PCHR: Sharawna deportation violates Geneva Conventions 
Published yesterday (updated) 18/03/2013 21:44
People carry freed prisoner Ayman Sharawna on a stretcher as he
gestures upon his arrival to Shifa Hospital in Gaza City, March 17.
(Reuters/Mohammed Salem)
BETHLEHEM (Ma'an) -- The deportation to Gaza of hunger-striking prisoner Ayman Sharawna is a violation of the Geneva Conventions, a Palestinian rights group said Monday.

Sharawna arrived in the Gaza Strip on Sunday evening after signing a deportation deal to end an 8-month long hunger strike in Israeli jail.

Forcible deportation is a form of collective punishment prohibited under the fourth Geneva Convention which prohibits "individual or mass forcible transfers, as well as deportations of protected persons from occupied territory to the territory of the Occupying Power or to that of any other country, occupied or not," PCHR said in a statement.

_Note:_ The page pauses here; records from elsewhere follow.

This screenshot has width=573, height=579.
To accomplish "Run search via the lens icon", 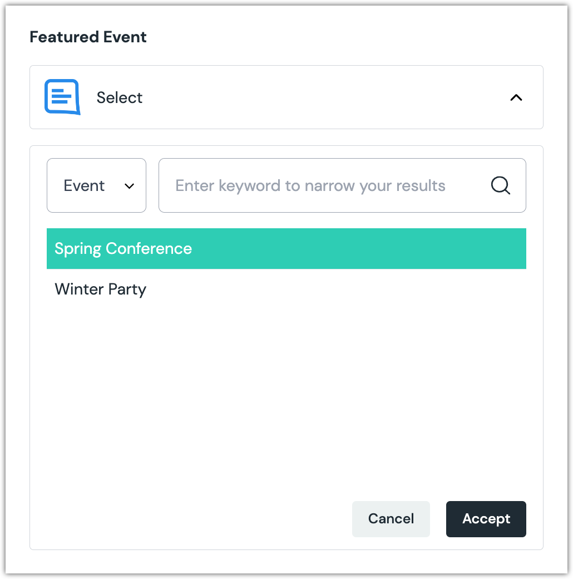I will pos(500,185).
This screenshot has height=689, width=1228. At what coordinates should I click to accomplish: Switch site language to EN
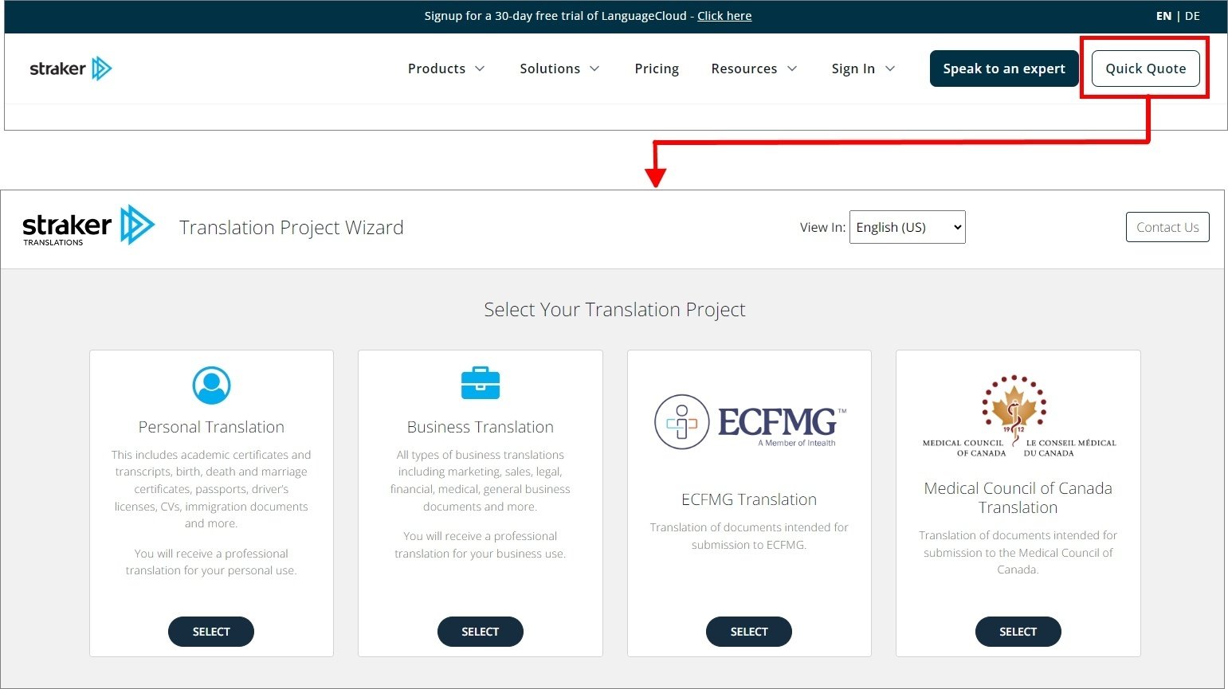coord(1163,15)

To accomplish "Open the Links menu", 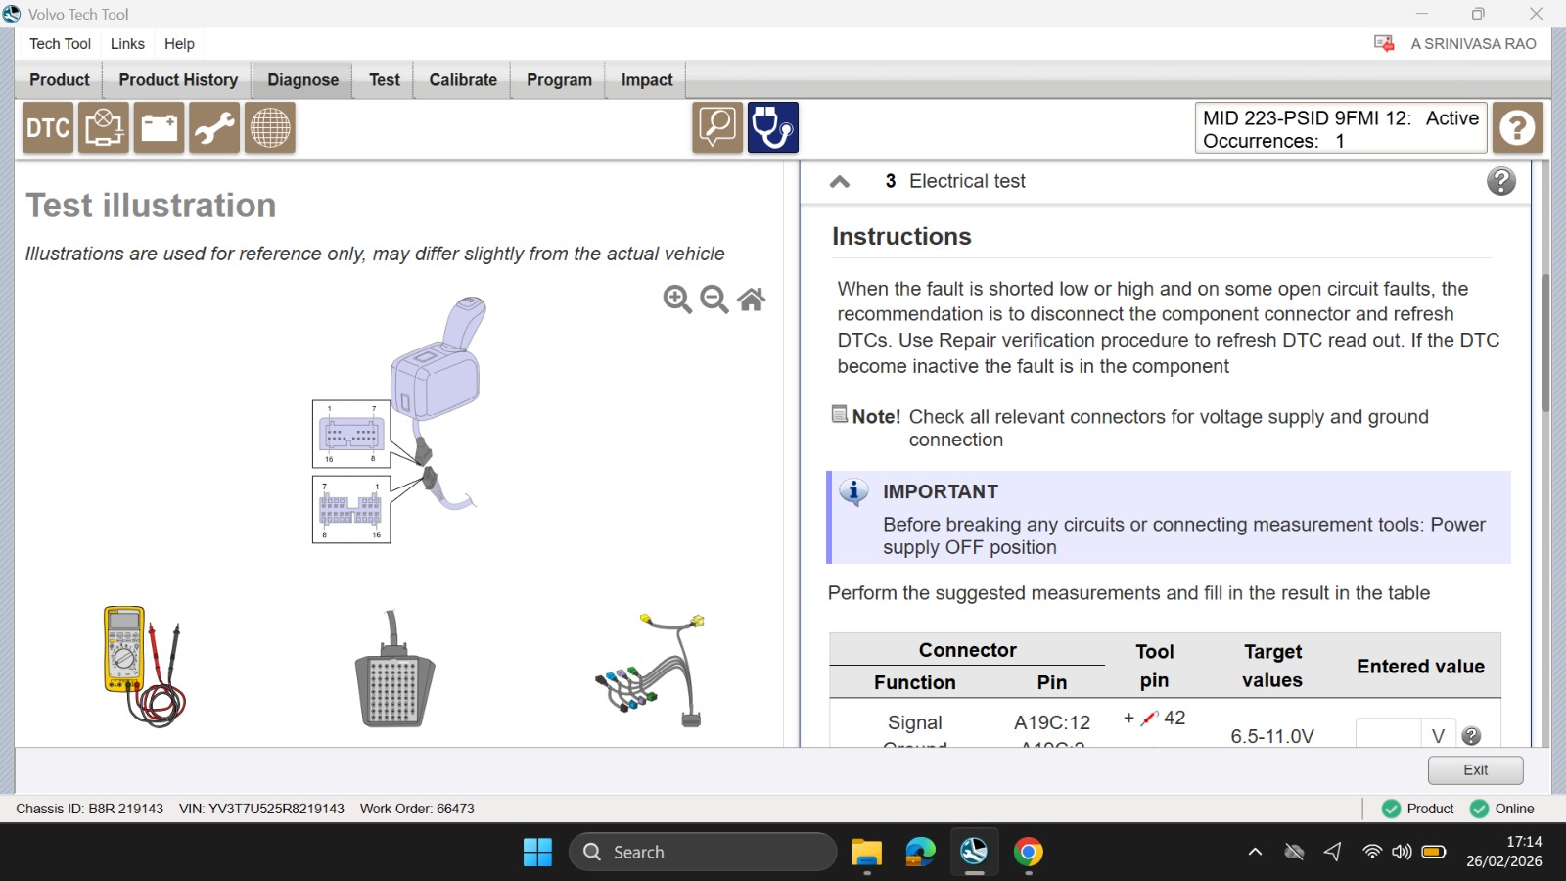I will click(127, 43).
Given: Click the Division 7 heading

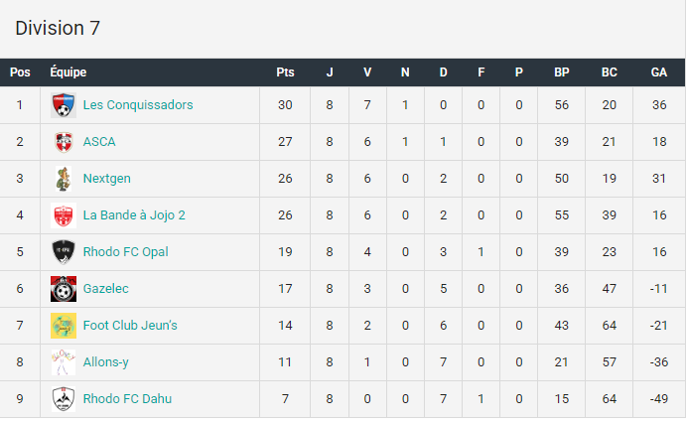Looking at the screenshot, I should (58, 28).
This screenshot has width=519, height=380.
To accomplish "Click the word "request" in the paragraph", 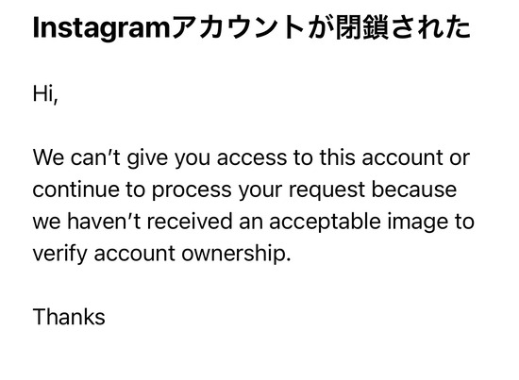I will tap(326, 191).
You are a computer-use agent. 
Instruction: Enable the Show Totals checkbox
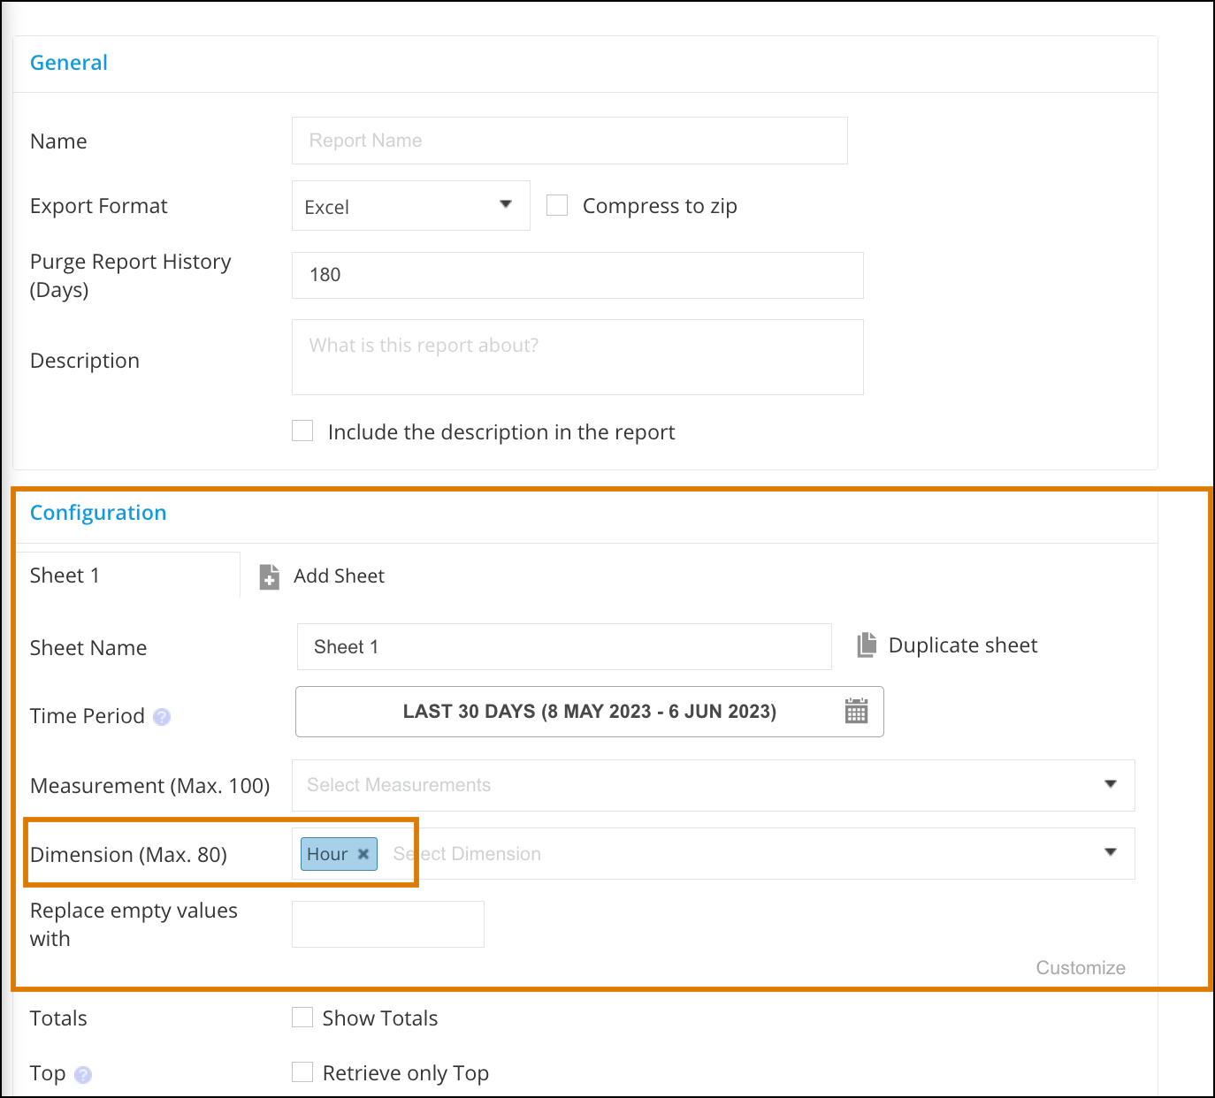pos(302,1018)
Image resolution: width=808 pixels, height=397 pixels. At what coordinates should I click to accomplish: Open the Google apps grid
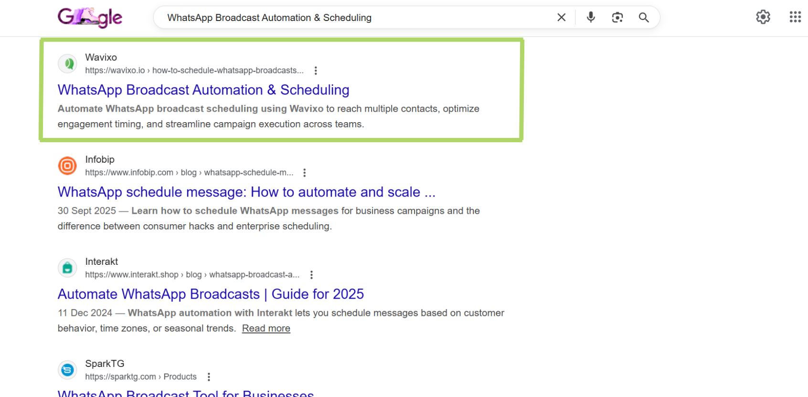[x=795, y=17]
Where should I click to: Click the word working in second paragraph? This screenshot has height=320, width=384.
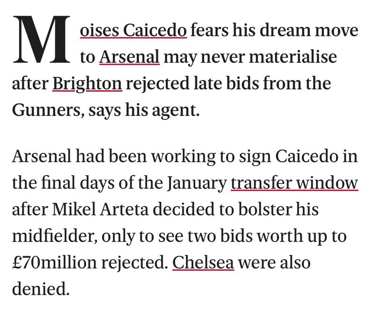pos(183,157)
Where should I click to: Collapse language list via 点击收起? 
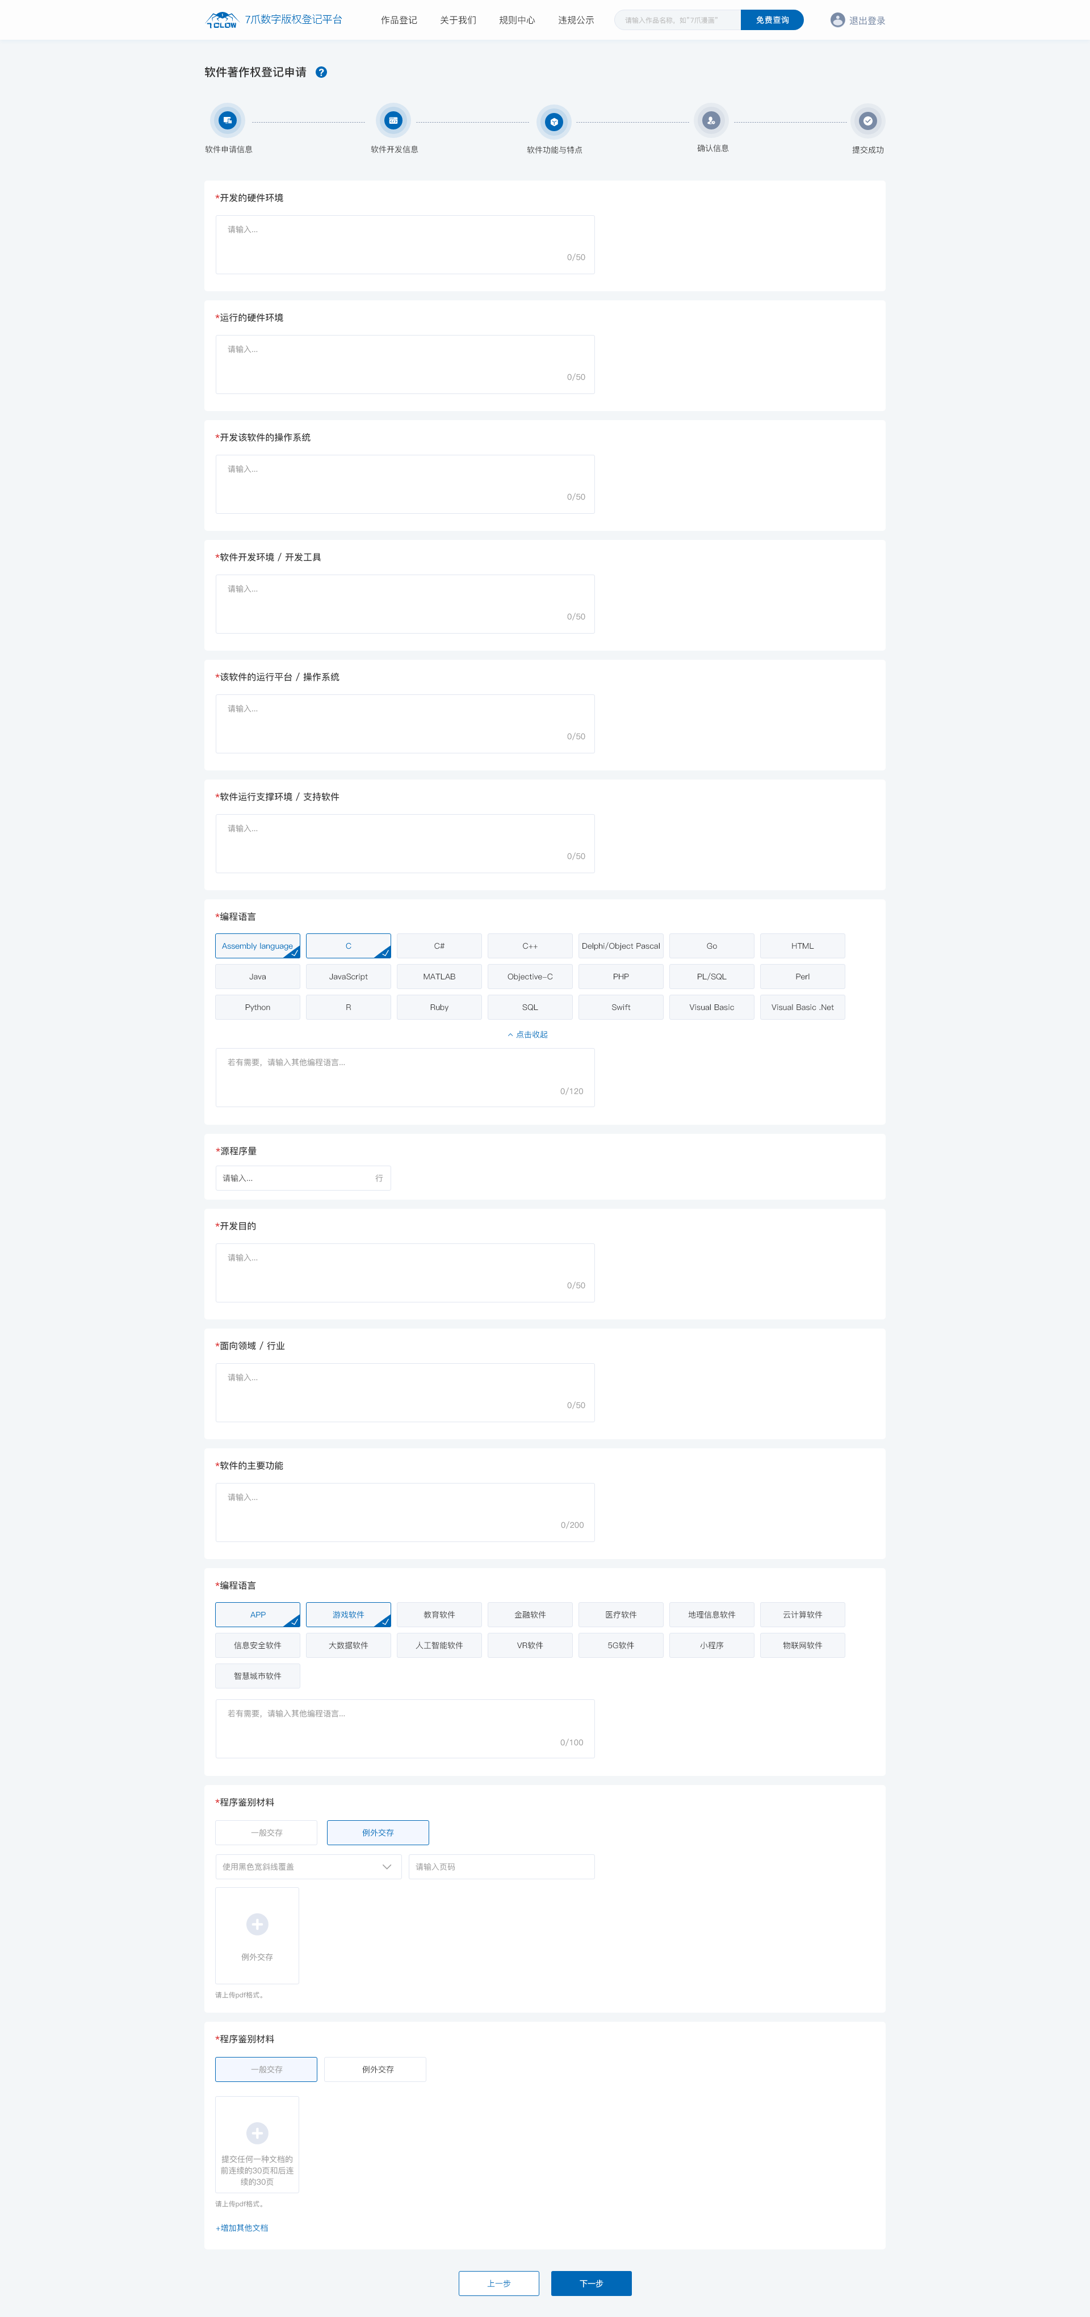(x=528, y=1034)
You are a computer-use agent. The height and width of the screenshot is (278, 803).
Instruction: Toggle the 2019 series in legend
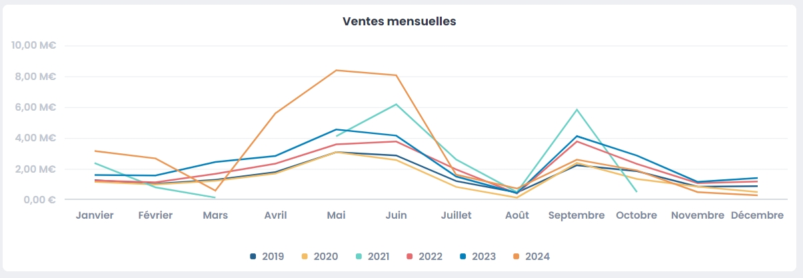click(x=267, y=256)
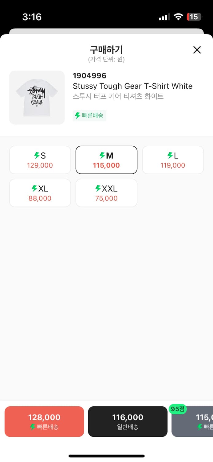Tap the 구매하기 sheet header title

tap(106, 50)
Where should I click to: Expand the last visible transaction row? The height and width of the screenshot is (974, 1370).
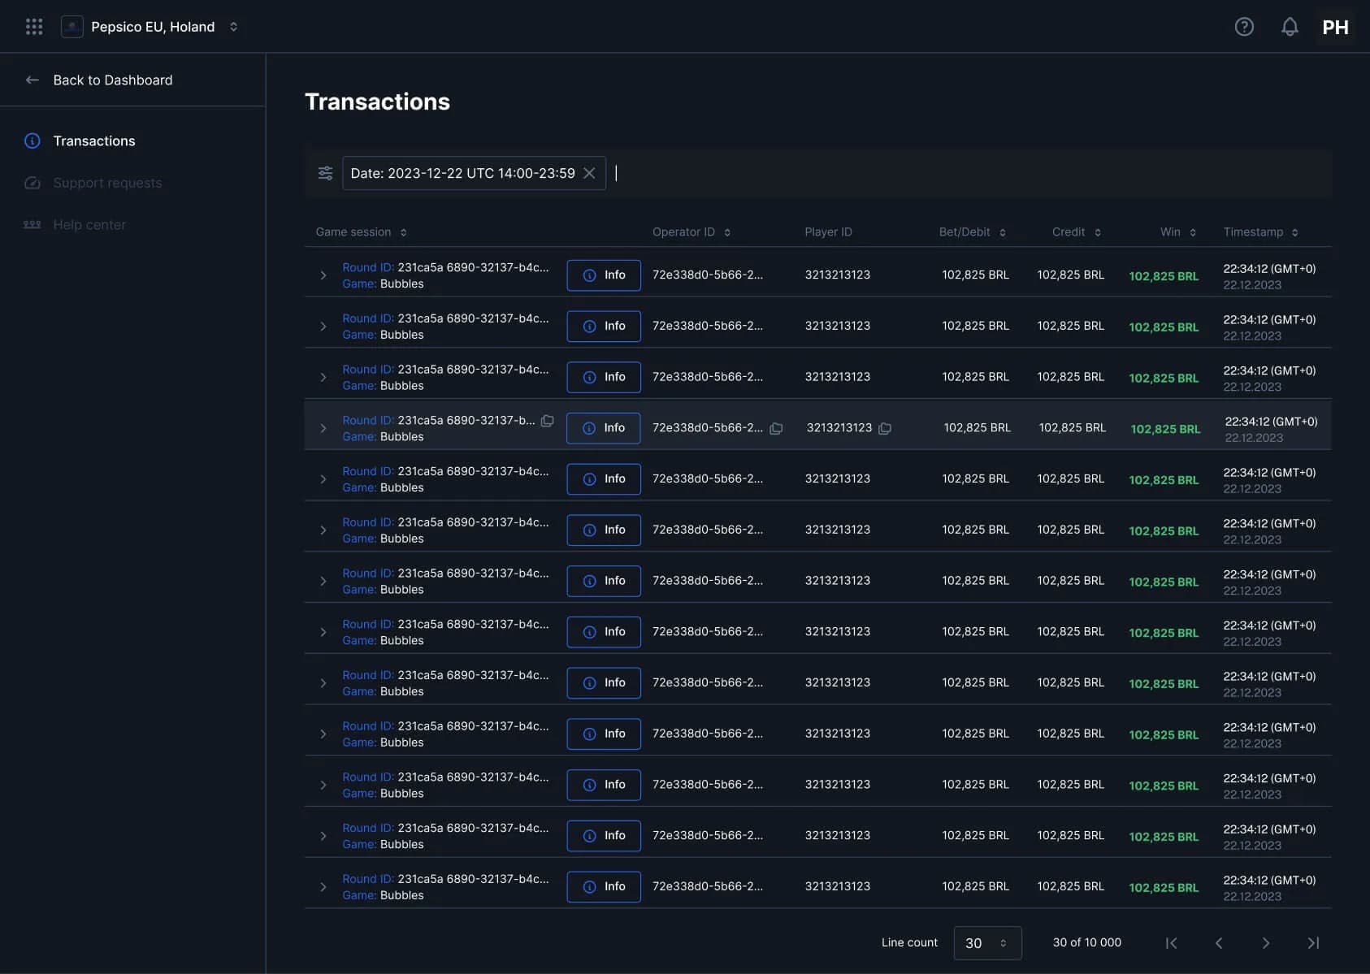click(323, 887)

The deal stipulates that Sharawna would stay in Gaza for 10 years before being able to return to his home in Gaza.

A 2011 prisoner swap deal between Israel and Hamas saw 40 Palestinians deported to other countries and 163 to the Gaza Strip, PHCR said, calling for all deportees to be allowed to return home.

Sharawna, 36, is from the southern West Bank city of Hebron, and is married with nine children.

He was released in the Oct. 2011 prisoner swap deal between Israel and Hamas but was rearrested in Jan. 2012 and accused of violating the terms of his release.

Israeli authorities refused to reveal how Sharawna violated his release terms, even to his lawyers, and he was jailed without charge or trial.

Israeli prosecutors sought to cancel Sharawna's amnesty and jail him for 28 years, the remainder of his previous sentence. He went on hunger strike to demand his release.